WHAT THE TASK ASKS :: For each line below that holds "click", return the line as it stands.

ENTRIES PROVIDED ::
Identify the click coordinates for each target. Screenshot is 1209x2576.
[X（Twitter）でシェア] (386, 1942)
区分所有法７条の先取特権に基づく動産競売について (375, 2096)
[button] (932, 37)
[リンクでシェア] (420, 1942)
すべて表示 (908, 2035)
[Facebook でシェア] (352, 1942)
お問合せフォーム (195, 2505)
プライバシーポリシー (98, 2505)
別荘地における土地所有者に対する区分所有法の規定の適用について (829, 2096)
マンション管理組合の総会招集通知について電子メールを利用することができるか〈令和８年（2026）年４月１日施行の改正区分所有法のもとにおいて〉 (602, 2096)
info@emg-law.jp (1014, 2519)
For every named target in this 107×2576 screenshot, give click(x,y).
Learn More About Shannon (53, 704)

EXPECTED OUTPUT ::
Identify the click coordinates for each target. Screenshot is 1209x2576.
For every named target in this 107×2576 screenshot, give click(x,y).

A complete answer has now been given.